November 24, 2006 at 12:11 am
(1) Barry L Rose says:

I’m sorry that you really do not know what is behind Southern Honour Sir. Reverence to God, family, obedience, morality. All is rolled up in Southern Honour Sir. It’s not a “Thing” sir, It is a state of being. A State of being the Northern States know NOTHING of. I suggest that you should have spoke with the Old timers in the Early 1960’s, They had that Proudness and touch of class that has been taken away or tried to be taken away from us bythe North. They say Honour died during the Civil War. Well, It did just a bit. Demoralization can do this to one whom has lost everything by the United States Government. It will never be the same. BUT, It is still within the hearts of the sons of the South as I.
Barry L Rose
Virginia

November 24, 2006 at 6:36 am
(2) Austin Cline says:

Reverence to God, family, obedience, morality.

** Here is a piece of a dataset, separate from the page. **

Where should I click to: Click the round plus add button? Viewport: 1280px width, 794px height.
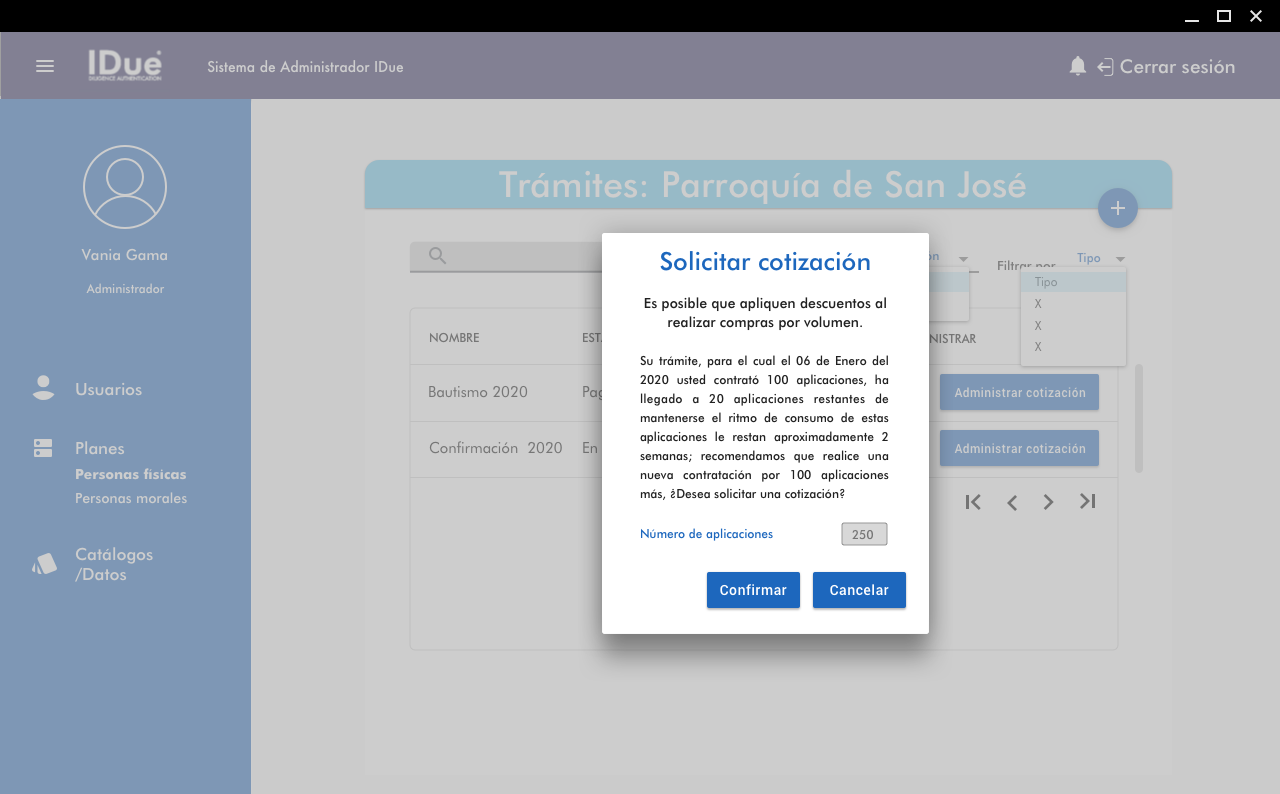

If it’s compatible with slavery and segregation, just how honorable can it really be?

August 2, 2008 at 9:34 pm
(3) Adam says:

[I] If it’s compatible with slavery and segregation, just how honorable can it really be? [/I]

Honor isn’t concerned with the morality of the institutions it inherits, but concerned with the personal impact of changing power relationships. To slave-owners, releasing their slaves would imply weakness by ceding their own power to those their fathers and grandfathers had kept servile and impotent. The same resistance displayed in resisting the end of slavery was evidenced in the matter of state and community debts after the civil war. The southern states were destitute and unable to pay their creditors and maintain functioning governments, however many resisted the idea or declaring bankruptcy, claiming that southern honor was at stake. Honor isn’t a moral standpoint, it’s a power relation.